That's how the shares of Super Micro Computer SMCI have traded since early 2024. The firm was added to the S&P 500 back on March 18, 2024, replacing Whirlpool WHR in the index at the time.
Since the firm's addition, its spot in that index has at times appeared fragile as the firm faced several challenges, including delayed regulatory filings and the resignation of the firm's auditor. As a matter of fact, it has been ejected from the Nasdaq 100, replaced in that index by Palantir Technologies PLTR on December 23, 2024. That said, the firm still had the audacity to go through with a 10-to-one stock split on October 18, 2024, that had been announced when the stock was trading at the highs of the year.
New News
SMCI is up an incredible 15% early on Wednesday morning as the firm was reported to have entered into a multi-year partnership agreement with DataVolt, which is a leading Saudi Arabian data center company. This is on top of a 16% run on Tuesday.
The deal is valued at $20 billion and is expected to "fast-track delivery of ultra-dense GPU platforms and tack systems for DataVolt's hyperscale campuses in the Kingdom of Saudi Arabia and the U.S." according to a statement released by DataVolt.
Charles Liang, CEO of Super Micro, commented, “By working together, we will bring cutting-edge AI and compute infrastructure, enabling the Kingdom’s vision of becoming a global hub for technology and innovation.”
Wall Street
Simon Leopold of Raymond James, who is rated at five stars (out of five) at TipRanks, weighed in. Leopold initiated coverage of SMCI with an "Outperform" rating, which is considered to be "buy-equivalent." However, and this looks odd, Leopold put a $41 target price on the stock, which would be down from the last sale on my screen but up 28% from Tuesday night's closing price.
What's clear is that Leopold likes the company. He sees Super Micro as emerging as a "market leader" in AI-optimized infrastructure. The firm's AI platforms make up nearly 70% of Super Micro's revenue generation, as the firm is also expanding its share of the branded AI server market. Leopold sees the company as having positioned itself in what he calls a "sweet spot" between the branded IT suppliers like Dell DELL and HP Enterprise HPE, and contract manufacturers like Quanta.
Trading

Readers will see that SMCI sold off from last June through November. In February of this year, the stock rallied only to be sharply rejected, very close to a 50% retracement of that entire sell-off. We call that the "half-way back." Just some education... 50% retracements are real levels that impact trading but are not Fibonacci levels despite being included in most store-bought Fibonacci models provided by charting services.
The stock traded in a very "tight" range from late March into mid-May.
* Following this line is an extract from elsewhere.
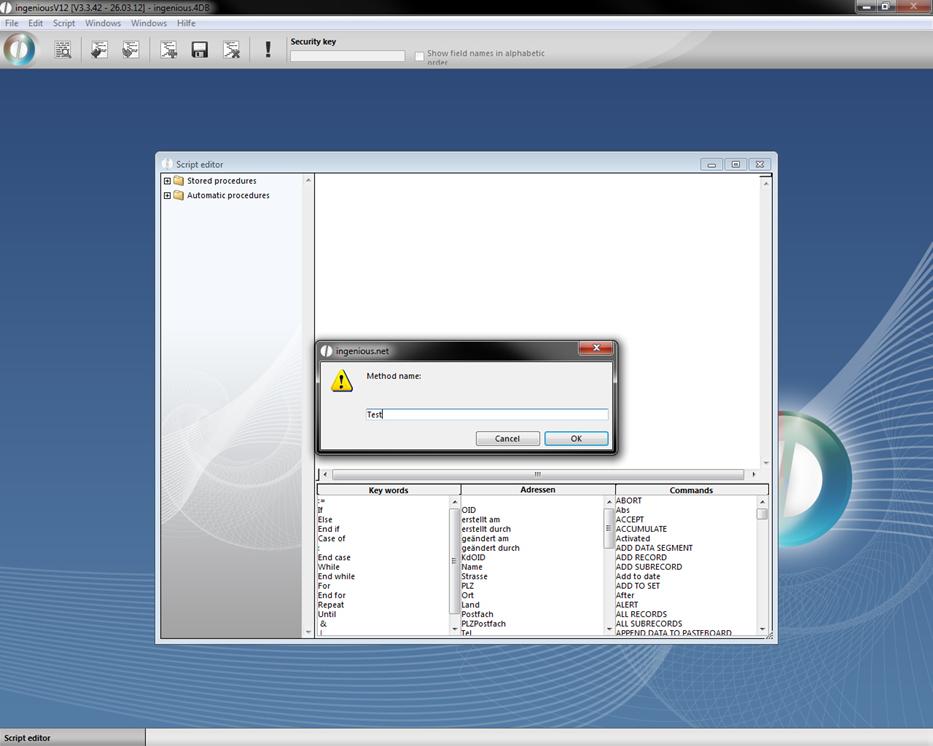Click the script search icon in toolbar
The height and width of the screenshot is (746, 933).
pos(63,49)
Tight trading ranges tend to be patterns of continuance. When there is a breakdown or breakout from one of these ranges, we watch for a quick reversal to see if the level that has been broken ends up as either support or resistance. In this case, it would be support.
What would be key for me, more important than the actual top of that tight range, would be to see if the 200-day SMA ($39.90) can be held on such a test. That is what portfolio managers who will decide whether or not to increase long-side exposure will be watching.
For me, I am not chasing. I am interested in writing the June 20 $40 puts for about $2.90. If the stock never comes in, I pocket the $2.90. If I do end up having to eat the stock at $40, I'll have a net basis of $37.10. Acceptable risk in my opinion.
At the time of publication, Guilfoyle was long PLTR equity.